Scores of Nigerian nationals have massed up to protest at the site where a building belonging to the Nigerian High Commission in Ghana was demolished last week.
The protests seemed to focus on the closure of Nigerian-owned shops engaging in the retail business.
Some of the protesters were chanting “we can’t breathe,” as they engaged the press.
“We are surviving by friends and sometimes we give them goods and they give us money,” one of them said to the press.
The shops where being closed in the enforcement of the Ghana Investment Promotion Centre Act (865).

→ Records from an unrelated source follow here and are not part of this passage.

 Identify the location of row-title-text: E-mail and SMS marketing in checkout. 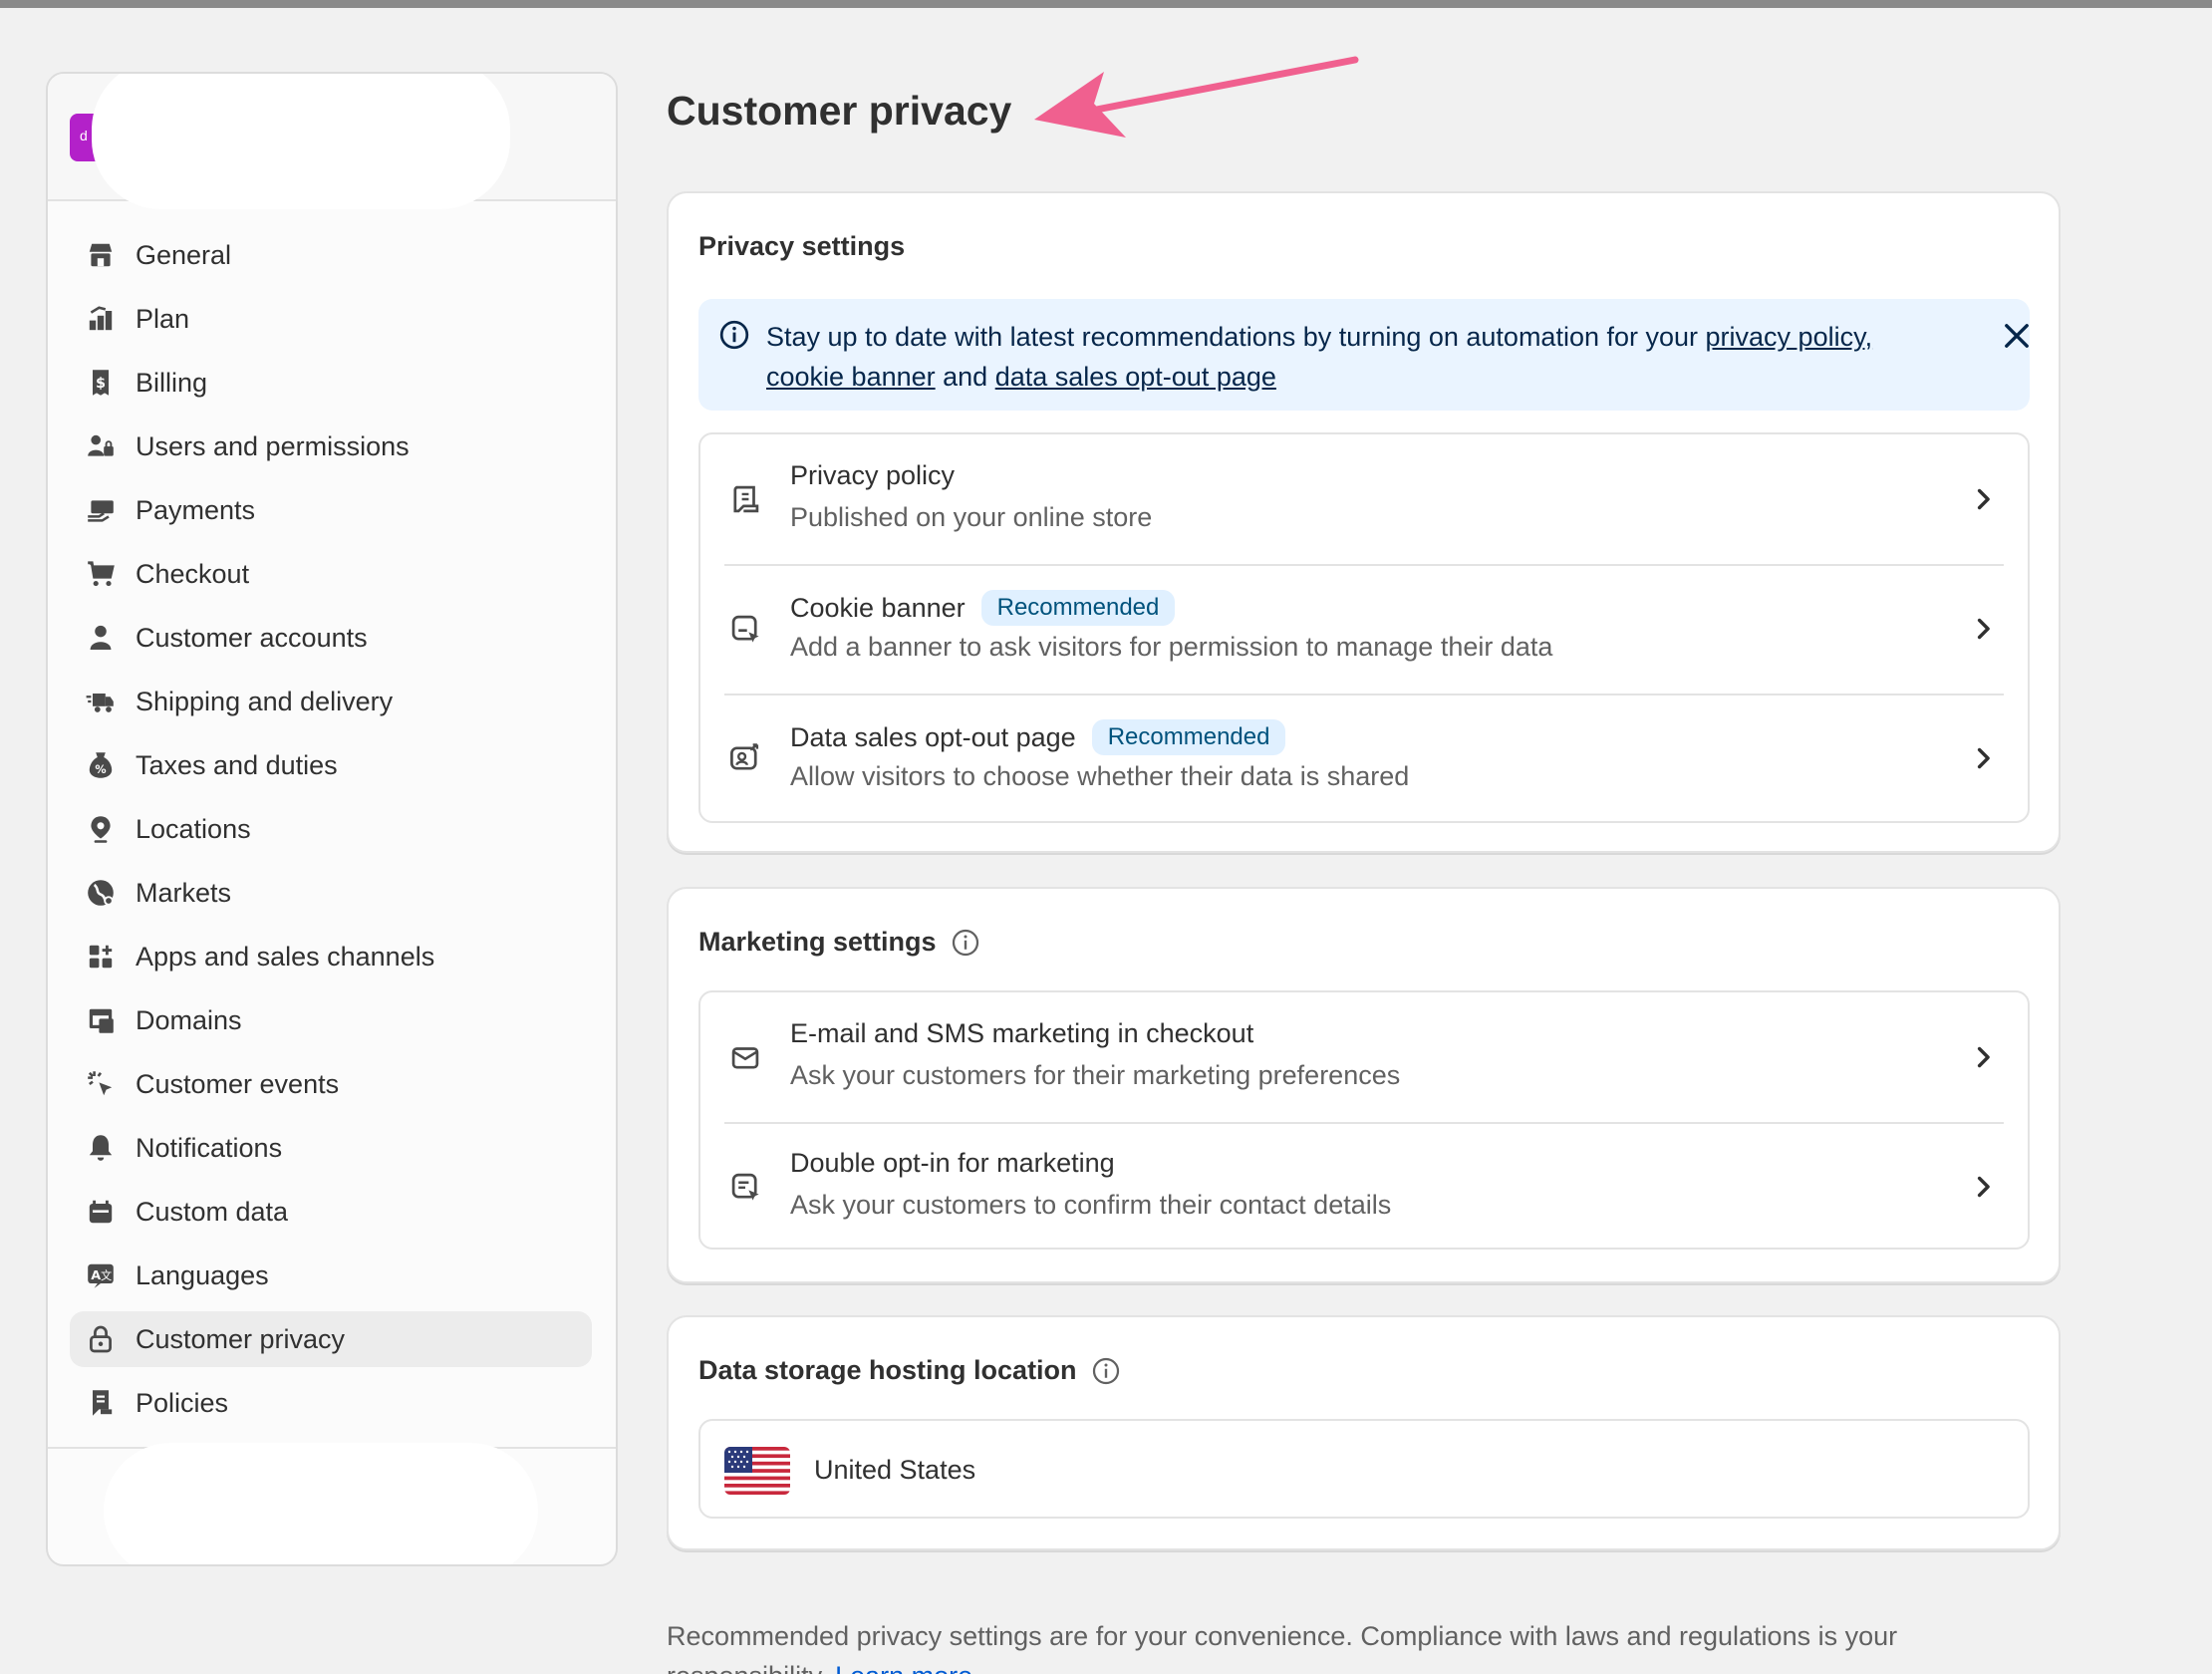
(1022, 1033).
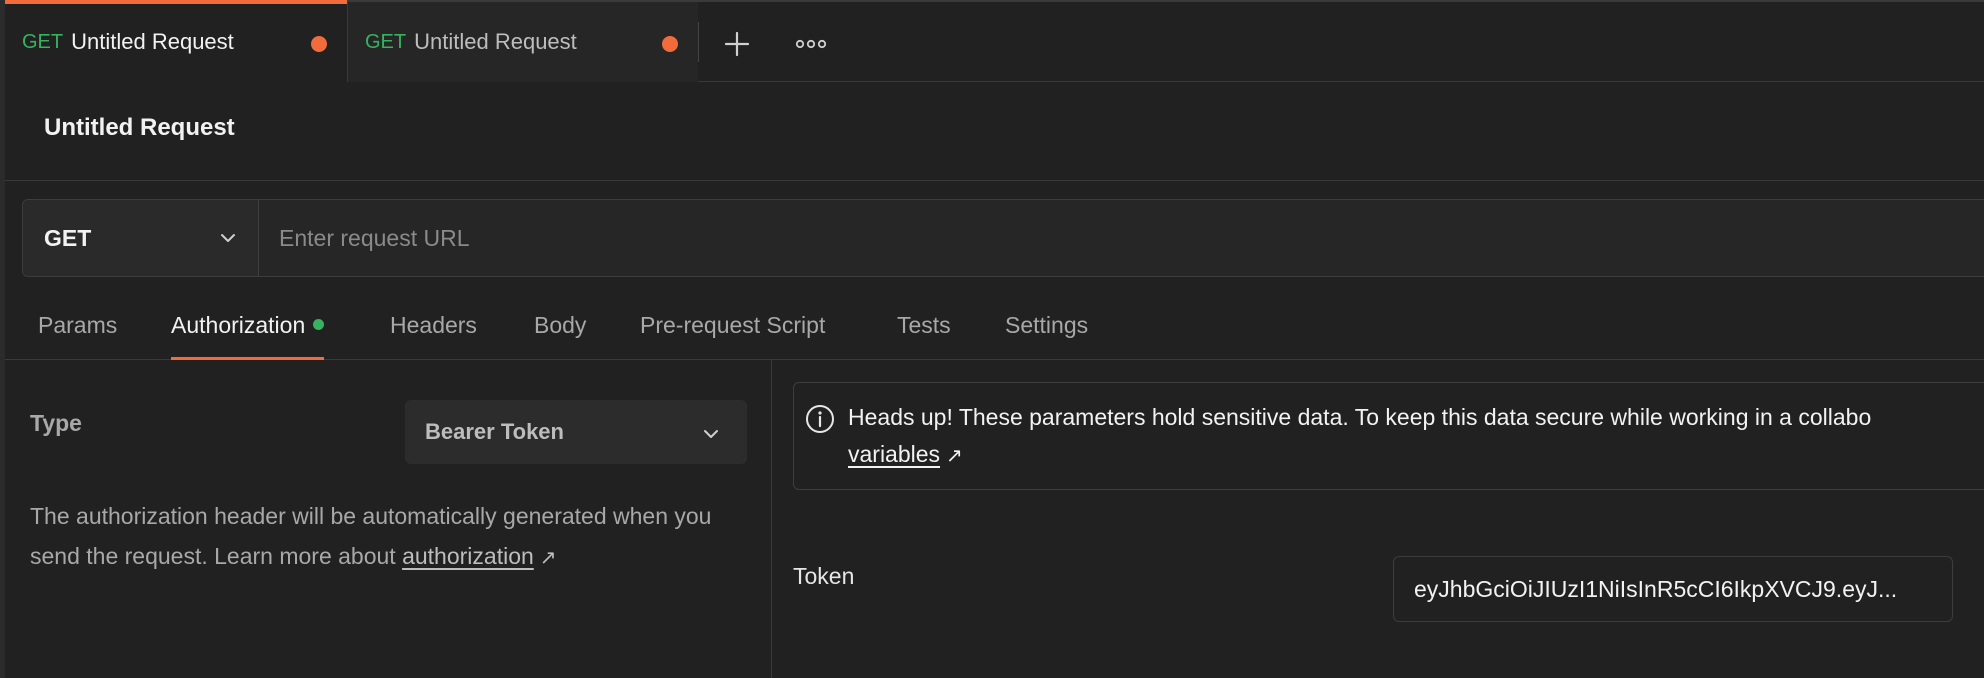  I want to click on tab-authorization: Authorization, so click(248, 336).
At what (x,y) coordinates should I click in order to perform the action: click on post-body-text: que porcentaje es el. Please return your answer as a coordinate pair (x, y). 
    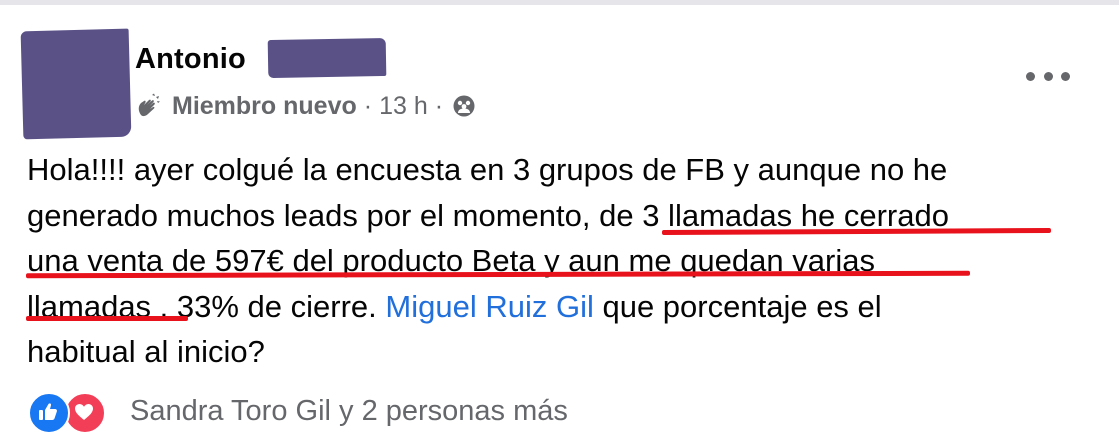
    Looking at the image, I should click on (738, 306).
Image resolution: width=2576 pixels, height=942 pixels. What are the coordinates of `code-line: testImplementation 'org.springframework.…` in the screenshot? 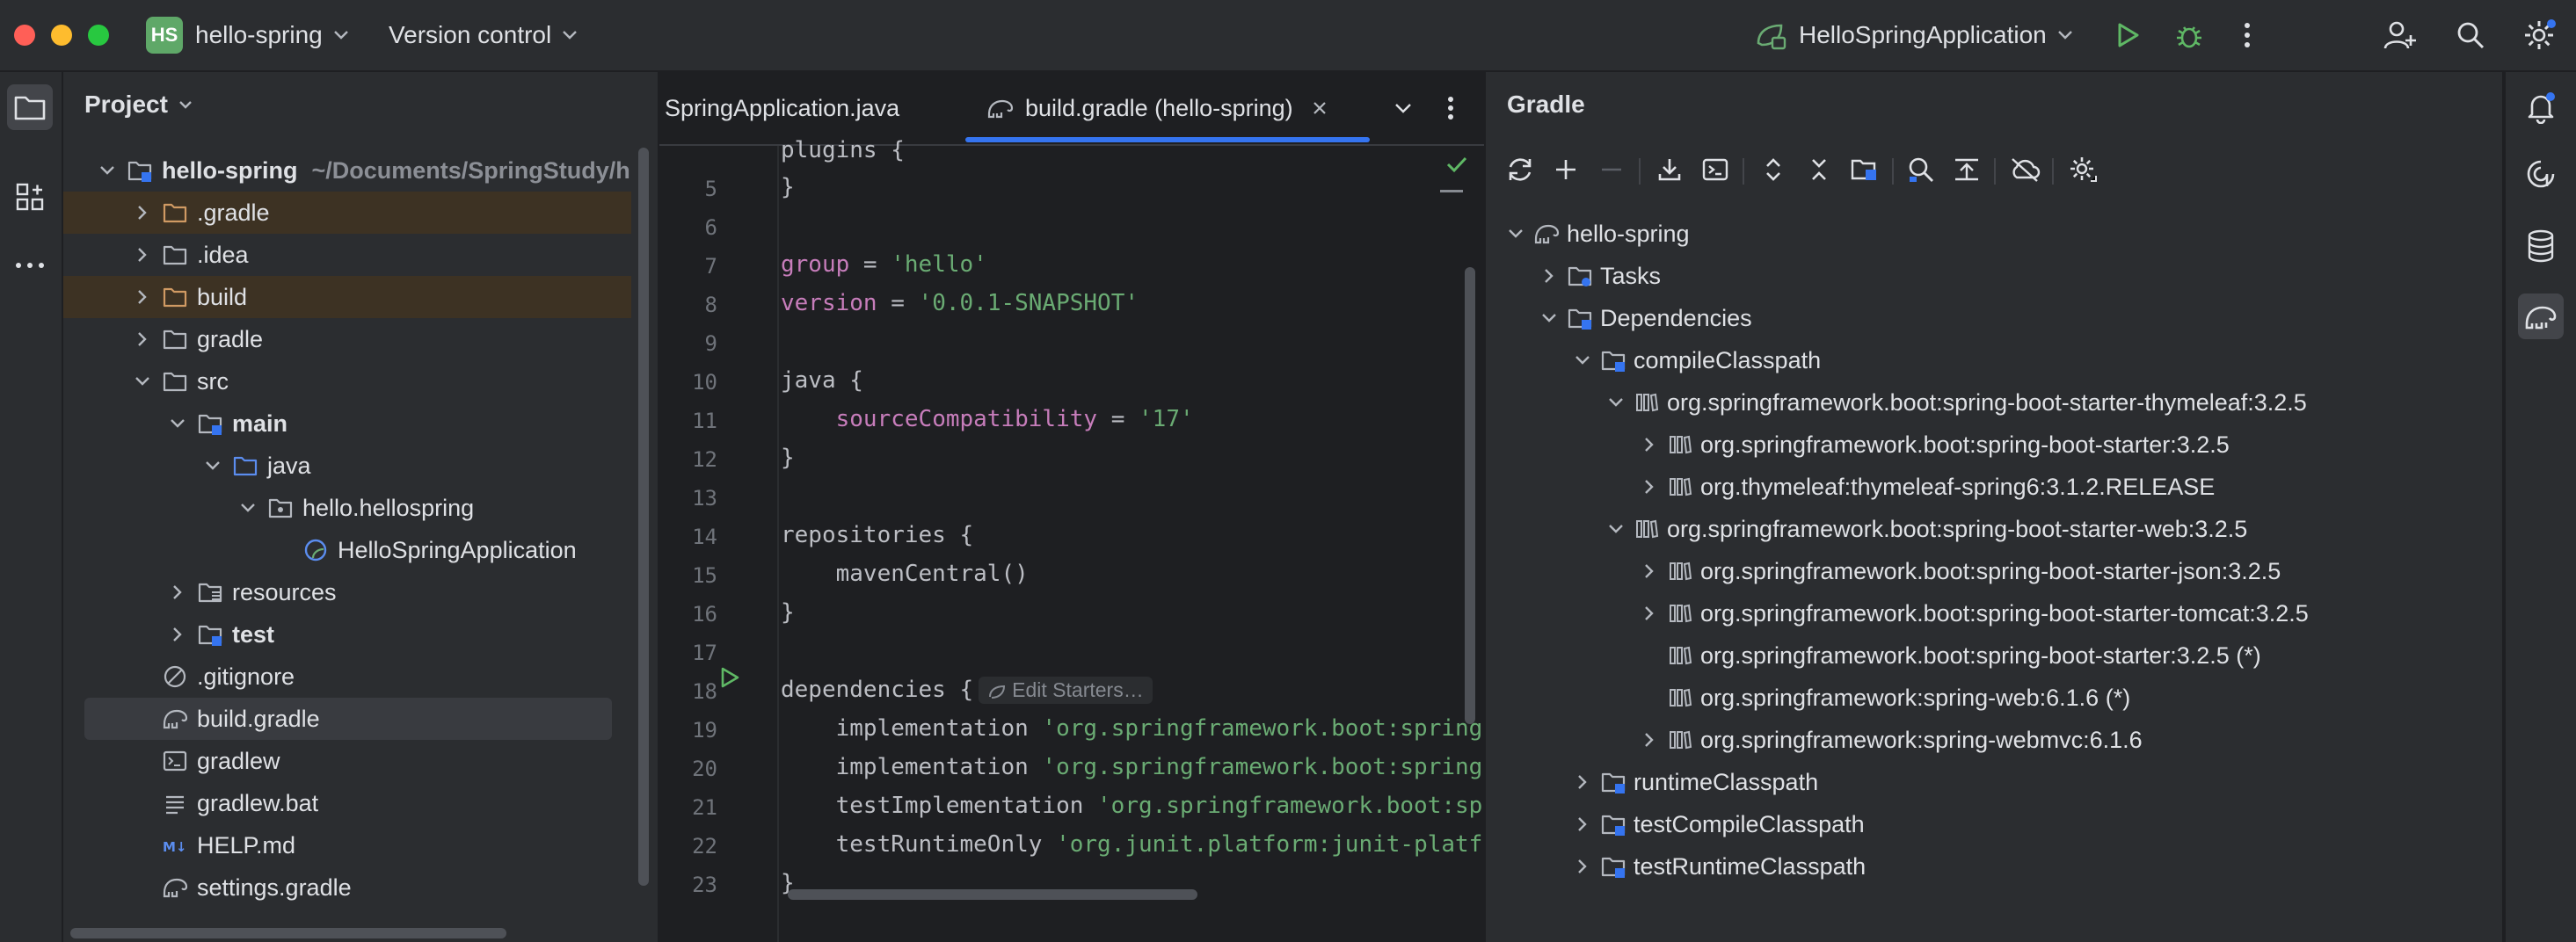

But Nigerian traders had argued that that the ECOWAS protocol, which allows the free movement of people, goods and services in West African countries also allows them to trade in Ghana.
The Ghana Union of Traders Association (GUTA) and particularly Nigerian traders in the country have been at odds because of this issue.
The diplomatic controversy began when armed men reportedly invaded the residence of the High Commission and pulled down parts of a building under construction on the compound with a bulldozer.
The Foreign Affairs Ministry has begun investigations into the incident.
The Ministry further assured that the government will not relent on its efforts to “guarantee the safety of Members of the Diplomatic Corps in Ghana”
The Osu Stool also accused the Nigeria High Commission of trespassing on a parcel of land belonging to it.